Rempel is hoping to put his skills of cultivating growth to work in the coming year as the president of IBAC. A key focus during his term will be to continue to build upon the relationships with key stakeholders and members of government that IBAC has worked so hard to establish over past years.

“The insurance business as a whole is a relationship business,” he says. “I think most brokers in general are successful because of our ability to build relationships.”

Over the long term, if an issue develops and the broker channel needs to convey a message to legislators, having those relationships in place will be essential, he says. “If we never talk to MPs or MLAs and there’s a problem and we go running to them, why would they want to give us the time of day? It’s like building any relationship. I think we’ve done a great job over the past while, and I think that’s why we’ve had a lot of success in the ventures or issues we’ve had to deal with.”

These good relationships played a key role in federal finance minister Jim Flaherty’s 2009 decision to amend the Bank Act so that a bank’s Web site is now treated as though it is a branch, Rempel says. The decision was a huge boon for brokers.

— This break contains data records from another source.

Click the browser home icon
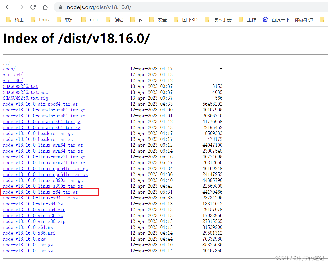Screen dimensions: 328x263 tap(45, 7)
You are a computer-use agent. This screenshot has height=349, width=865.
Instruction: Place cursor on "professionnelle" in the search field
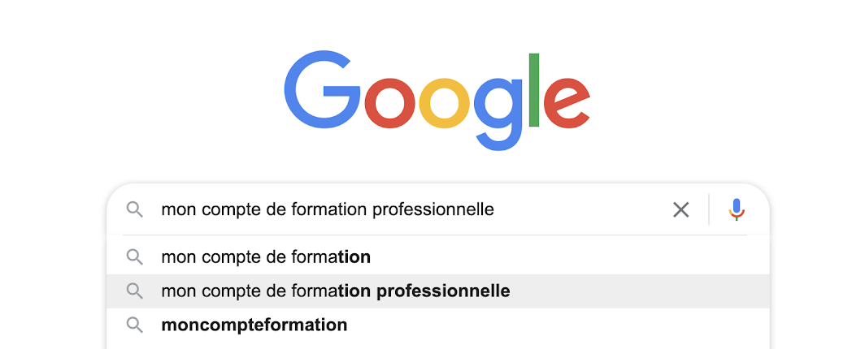pyautogui.click(x=433, y=209)
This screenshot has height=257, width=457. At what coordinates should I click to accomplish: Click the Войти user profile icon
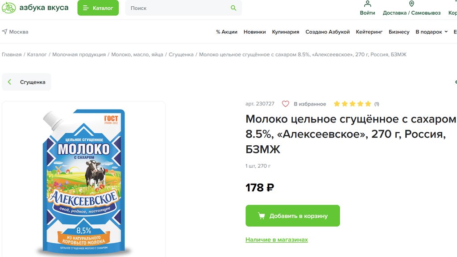tap(367, 4)
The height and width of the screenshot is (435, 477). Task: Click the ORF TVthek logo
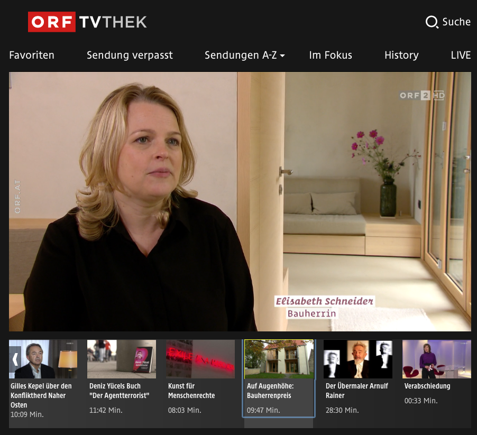click(87, 22)
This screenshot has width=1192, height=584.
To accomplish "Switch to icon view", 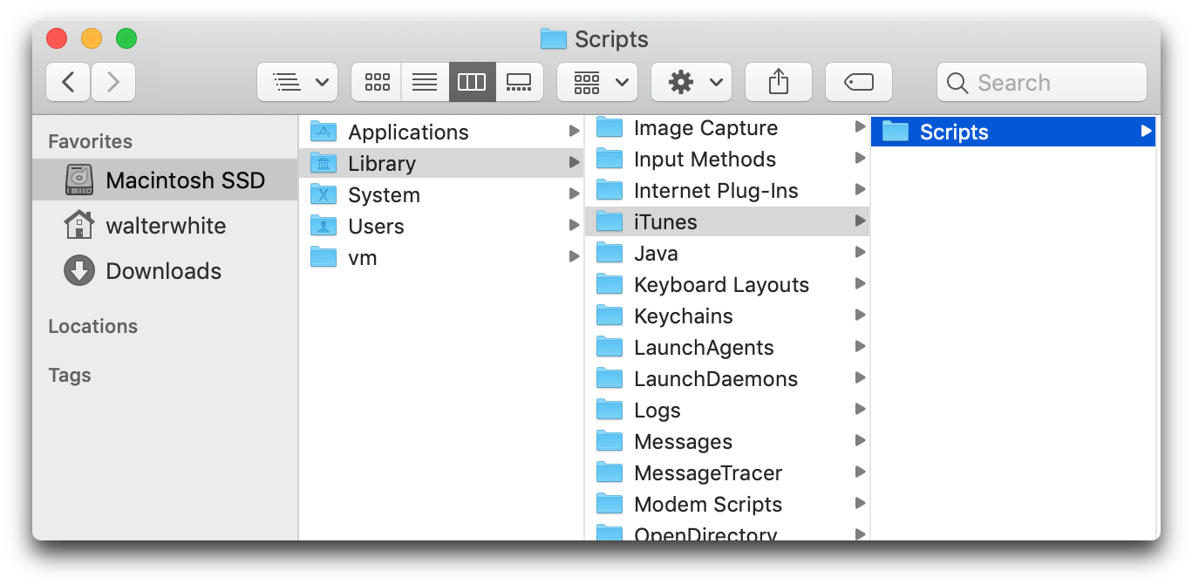I will (x=377, y=83).
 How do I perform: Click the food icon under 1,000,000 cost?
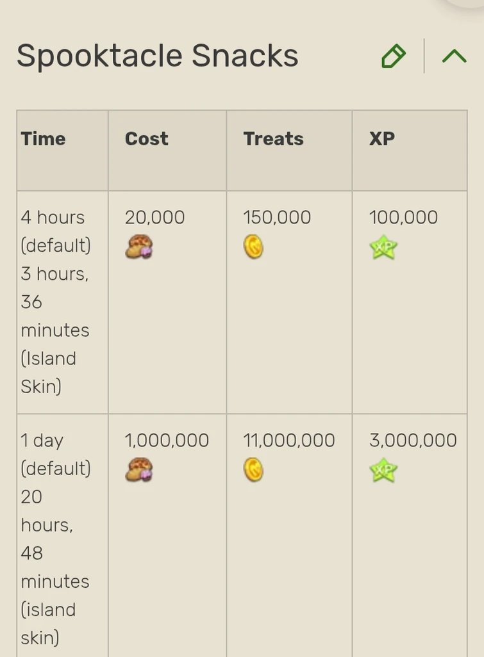[x=138, y=470]
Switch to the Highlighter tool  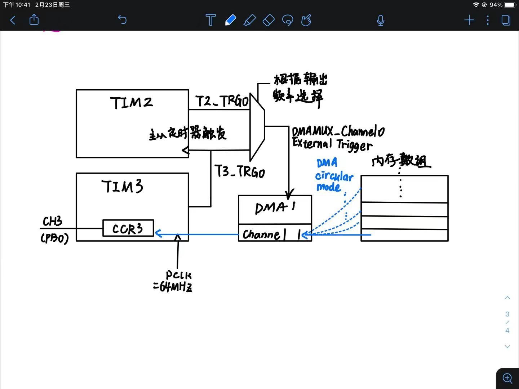coord(249,20)
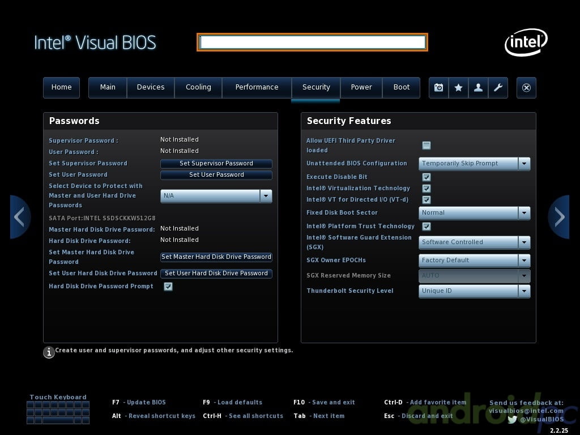Open favorites with the star icon

[458, 88]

And now, IBAC members are girding themselves once again for the next five-year review of the Bank Act in 2012. Events in the world market over the past three years or so have demonstrated Canada has a strong and robust banking system – one might even argue it’s the envy of the international community, Rempel says. Keeping that in mind, he doesn’t foresee the banking industry calling for any major changes to the Bank Act, nor has the government indicated it would be amenable to significant change. Be that as it may, the broker channel must remain vigilant and be prepared to defend its territory, Rempel says.

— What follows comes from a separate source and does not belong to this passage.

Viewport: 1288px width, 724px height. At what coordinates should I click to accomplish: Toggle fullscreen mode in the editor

Maintaining positive relationships, even in so-called peaceful times, is essential, he continues. These relationships serve the same important function as the proverbial water-cooler chat.

“They may not tell you exactly what’s going on, but they may give you a little indication or nudge about what’s coming,” Rempel says. “They may say, ‘We’re going to look at all angles of this issue. You should probably be aware of that.'”

IBAC is currently keeping a watchful eye on one issue working its way through the halls of Parliament Hill right now. Canada is drafting new regulations that would allow the demutualization of mutual insurance companies.

“We feel that if the regulations come down, depending on how they come down, it could really change the landscape of the entire insurance industry,” Rempel says. “If it becomes easy for mutuals to just demutualize for no real particular reason, it could have a huge impact on the marketplace. We are going to monitor that closely.”